Maximilien Luce - Maximilien Luce Biography, Artwork, Galleries Online | BLOUIN ARTINFO
Louise Blouin Media
Louise Blouin Media, Inc.
88 Laight Street
10013
New York
Blouin Artinfo

Subscriber login

Biography

Occupation: Painter, Printmaker 
Movement:  Neo-Impressionism
 
Maximilien Luce's Famous artworks
“Saint-Tropez,” 1892
“Madame Luce au balcon,” 1893
“Le Quai Conti,” 1894
“Montmarte, la maison de Suzanne Valadon,” 1895
“Nortre Dame,” 1899
“Nortre-Dame de Paris,” 1900
“Le Seine au pont Saint-Michel,” 1900
“Le Pont-Neuf, La Seine, Petit bras,” 1900
 
Maximilien Luce was a French Neo-Impressionist artist who was well known as a painter, lithographer and draftsman. 
 
Maximilien Luce's Early Years and Education
Maximilien Luce was born on October 13, 1858. His parents, Charles-Désiré Luce and Louise-Joséphine Dunas were of modest means and lived in the working-class neighborhood of Montparnasse. Luce began an apprenticeship with a wood engraver when he was 14, which lasted for three years. At the same time, he attended night classes to learn drawing and began to paint scenes from the working-class neighborhoods in which he was raised. The family had by this time moved to Montrogue. Luce also studied drawing under Diogène Maillard. In 1876, Luce began working at the studio of the engraver Eugène Froment where he made woodcut prints for a number of publications. The following year he traveled with Froment to London and on his return to France in 1879 he joined military service for a period of four years. He continued studying at the Academie Suisse and Carlous-Duran’s studio at the École des Beaux-Arts through his military service and after. He met and became friends with Léo Gausson and Émile-Gustave Cavallo-Péduzzi at the studio. His paintings from the period reflect an Impressionist influence. 
 
Maximilien Luce's Painting
On being released from military service, Luce was introduced to George Seurat’s Divisionist technique by Cavallo- Péduzzi and Gausson. Through the 1880s, Luce developed friendships with many artists in Paris including Camille Pissarro, Seurat, and Paul Signac. In 1887, Luce moved to Montmartre and participated in the third spring exhibition of the Société des Artistes Indépendants. Subsequently, he contributed to all the exhibitions of the Société des Artistes Indépendants until his death in 1941, barring 1915 and 1919, and was also elected to official positions in the society. However, he soon resigned from the post in protest of the society’s policy of refusing admission to Jewish artists.

**TASKS TO CARRY OUT:**
1. Name every person the Maximilien Luce biography describes as a friend of Luce.
2. Carry on the Maximilien Luce biography from its last sentence, about his resignation from the society's post.

**RECORDED DATA:**
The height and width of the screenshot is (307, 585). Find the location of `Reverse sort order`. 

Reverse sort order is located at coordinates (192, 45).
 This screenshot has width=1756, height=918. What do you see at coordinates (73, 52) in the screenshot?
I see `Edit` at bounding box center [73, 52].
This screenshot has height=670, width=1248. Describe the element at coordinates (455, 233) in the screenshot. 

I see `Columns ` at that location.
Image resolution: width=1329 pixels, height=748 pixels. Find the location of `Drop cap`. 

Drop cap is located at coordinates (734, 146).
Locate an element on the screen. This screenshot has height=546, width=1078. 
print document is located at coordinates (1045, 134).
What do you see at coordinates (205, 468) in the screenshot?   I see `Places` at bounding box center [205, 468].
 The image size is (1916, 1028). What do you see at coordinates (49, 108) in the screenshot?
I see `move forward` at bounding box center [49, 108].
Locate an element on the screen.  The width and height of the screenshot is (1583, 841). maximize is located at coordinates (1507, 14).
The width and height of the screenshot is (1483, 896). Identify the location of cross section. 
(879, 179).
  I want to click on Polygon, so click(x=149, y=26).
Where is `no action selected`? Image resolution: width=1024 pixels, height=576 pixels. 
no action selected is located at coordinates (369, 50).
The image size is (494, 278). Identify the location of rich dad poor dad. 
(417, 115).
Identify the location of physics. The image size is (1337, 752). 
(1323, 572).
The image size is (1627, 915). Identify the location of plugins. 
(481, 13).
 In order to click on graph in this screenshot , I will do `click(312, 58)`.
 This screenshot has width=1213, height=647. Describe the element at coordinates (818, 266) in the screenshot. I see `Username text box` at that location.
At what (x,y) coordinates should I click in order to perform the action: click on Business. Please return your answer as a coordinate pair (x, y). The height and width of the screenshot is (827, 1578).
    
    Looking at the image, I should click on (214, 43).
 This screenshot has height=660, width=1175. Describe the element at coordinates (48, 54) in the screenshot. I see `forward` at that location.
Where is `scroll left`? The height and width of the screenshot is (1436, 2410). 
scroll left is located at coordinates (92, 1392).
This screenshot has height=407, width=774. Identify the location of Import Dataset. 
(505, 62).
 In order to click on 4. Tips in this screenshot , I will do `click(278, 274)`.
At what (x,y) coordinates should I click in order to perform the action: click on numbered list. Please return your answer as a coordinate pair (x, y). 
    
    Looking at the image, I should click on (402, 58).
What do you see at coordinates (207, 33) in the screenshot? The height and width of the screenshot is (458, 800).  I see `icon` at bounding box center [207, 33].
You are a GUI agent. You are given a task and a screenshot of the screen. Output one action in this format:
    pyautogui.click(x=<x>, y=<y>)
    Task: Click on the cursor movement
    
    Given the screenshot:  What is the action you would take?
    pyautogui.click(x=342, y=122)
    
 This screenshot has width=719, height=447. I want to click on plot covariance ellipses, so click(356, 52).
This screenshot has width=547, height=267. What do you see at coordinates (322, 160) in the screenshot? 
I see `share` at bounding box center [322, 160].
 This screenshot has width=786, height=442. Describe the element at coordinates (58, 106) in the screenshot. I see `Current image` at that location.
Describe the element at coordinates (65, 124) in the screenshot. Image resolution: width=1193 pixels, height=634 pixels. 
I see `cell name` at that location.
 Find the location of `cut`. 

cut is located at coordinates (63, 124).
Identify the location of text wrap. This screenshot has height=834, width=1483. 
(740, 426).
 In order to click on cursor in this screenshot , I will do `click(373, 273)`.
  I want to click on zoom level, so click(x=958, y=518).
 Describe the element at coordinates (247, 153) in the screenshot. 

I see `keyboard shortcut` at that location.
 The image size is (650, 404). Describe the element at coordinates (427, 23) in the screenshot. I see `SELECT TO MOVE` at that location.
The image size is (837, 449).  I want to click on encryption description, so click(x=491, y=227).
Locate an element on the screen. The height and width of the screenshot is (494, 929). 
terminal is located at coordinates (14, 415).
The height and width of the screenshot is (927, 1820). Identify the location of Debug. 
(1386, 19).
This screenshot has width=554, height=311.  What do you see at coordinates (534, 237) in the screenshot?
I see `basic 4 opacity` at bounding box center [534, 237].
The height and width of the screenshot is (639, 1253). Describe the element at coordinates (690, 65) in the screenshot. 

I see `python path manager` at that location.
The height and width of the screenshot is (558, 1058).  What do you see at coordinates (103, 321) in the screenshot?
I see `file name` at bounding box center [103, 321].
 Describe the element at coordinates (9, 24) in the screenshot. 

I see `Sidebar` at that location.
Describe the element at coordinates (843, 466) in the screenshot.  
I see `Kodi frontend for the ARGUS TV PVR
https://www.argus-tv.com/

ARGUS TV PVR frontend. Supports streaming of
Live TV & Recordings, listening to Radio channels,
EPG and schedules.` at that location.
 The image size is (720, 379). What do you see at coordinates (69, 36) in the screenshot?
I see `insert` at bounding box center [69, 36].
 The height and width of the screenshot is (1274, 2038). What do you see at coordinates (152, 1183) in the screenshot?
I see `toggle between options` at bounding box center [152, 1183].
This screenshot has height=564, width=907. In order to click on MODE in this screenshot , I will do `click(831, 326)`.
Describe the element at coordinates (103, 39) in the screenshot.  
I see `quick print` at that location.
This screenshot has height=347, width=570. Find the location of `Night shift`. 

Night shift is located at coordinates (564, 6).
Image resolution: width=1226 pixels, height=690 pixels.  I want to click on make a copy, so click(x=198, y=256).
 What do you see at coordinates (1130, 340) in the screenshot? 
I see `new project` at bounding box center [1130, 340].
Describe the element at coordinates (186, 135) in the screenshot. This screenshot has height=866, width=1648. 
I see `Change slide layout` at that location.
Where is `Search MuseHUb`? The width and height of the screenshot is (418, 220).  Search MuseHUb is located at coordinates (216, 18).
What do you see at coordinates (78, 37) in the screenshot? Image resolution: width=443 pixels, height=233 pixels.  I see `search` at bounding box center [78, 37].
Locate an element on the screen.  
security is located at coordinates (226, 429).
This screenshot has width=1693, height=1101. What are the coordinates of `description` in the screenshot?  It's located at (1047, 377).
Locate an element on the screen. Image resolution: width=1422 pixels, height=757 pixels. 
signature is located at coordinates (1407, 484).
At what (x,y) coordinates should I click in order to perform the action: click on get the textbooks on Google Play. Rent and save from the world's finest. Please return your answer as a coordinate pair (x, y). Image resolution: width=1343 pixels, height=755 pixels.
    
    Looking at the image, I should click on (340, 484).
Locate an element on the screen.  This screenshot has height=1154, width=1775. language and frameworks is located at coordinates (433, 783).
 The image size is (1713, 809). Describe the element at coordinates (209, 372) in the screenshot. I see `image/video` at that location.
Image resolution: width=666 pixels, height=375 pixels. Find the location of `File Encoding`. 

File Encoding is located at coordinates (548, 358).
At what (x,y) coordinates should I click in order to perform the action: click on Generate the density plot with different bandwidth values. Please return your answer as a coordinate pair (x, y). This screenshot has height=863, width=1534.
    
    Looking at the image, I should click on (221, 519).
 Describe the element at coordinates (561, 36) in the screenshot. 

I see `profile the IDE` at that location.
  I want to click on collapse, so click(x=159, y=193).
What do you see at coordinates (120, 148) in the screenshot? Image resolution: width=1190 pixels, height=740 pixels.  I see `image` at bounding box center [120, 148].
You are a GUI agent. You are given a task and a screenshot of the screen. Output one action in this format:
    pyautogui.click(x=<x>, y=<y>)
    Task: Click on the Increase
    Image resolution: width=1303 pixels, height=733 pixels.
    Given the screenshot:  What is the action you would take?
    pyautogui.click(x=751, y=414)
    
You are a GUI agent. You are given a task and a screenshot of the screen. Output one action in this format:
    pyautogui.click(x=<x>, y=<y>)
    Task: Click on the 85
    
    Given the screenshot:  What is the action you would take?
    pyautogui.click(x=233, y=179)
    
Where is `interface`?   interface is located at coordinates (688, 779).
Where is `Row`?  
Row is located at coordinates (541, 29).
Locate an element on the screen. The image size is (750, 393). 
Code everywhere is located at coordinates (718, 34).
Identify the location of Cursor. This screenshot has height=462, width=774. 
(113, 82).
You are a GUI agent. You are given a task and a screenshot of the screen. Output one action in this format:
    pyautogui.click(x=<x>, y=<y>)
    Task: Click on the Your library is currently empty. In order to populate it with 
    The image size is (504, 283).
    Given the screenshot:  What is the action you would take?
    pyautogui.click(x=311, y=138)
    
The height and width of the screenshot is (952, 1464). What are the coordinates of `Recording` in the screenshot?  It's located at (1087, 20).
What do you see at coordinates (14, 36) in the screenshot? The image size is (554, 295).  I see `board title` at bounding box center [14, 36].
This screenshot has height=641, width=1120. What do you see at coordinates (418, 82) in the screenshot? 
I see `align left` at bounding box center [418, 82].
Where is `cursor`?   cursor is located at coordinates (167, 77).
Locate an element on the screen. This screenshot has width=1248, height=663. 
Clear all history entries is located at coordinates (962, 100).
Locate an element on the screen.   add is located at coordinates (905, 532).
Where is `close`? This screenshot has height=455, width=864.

**OUTPUTS FOR THE TASKS:**
1. Léo Gausson, Émile-Gustave Cavallo-Péduzzi, Camille Pissarro, George Seurat, Paul Signac

2.
Maximilien Luce's Politics
It was through his Neo-Impressionist artist friends, particularly Pissarro, that Luce was introduced to anarchist ideas and became acquainted with anarchist writers and journalists such as Jules Christophe, Emile Pouget, Jean Grave, and George Darien. Luce contributed to anarchist publications and was also arrested for a short period on suspicion of being involved in the assassination of the president of France Mari François Sadi Carnot. Luce’s art often conveyed his political sympathies and leanings. 
 
Maximilien Luce's Changes in Life and Art
By the early 20th century, Luce began moving away from the Neo-Impressionists in both his political beliefs and art, the latter taking a turn towards Impressionism. Luce was mostly inspired to paint from what he saw around him and his work included, street scenes, factories, docks, as well as landscapes from his journeys through Normandy and Brittany. During World War One, his paintings depicted scenes of war and portraits of wounded soldiers returning home.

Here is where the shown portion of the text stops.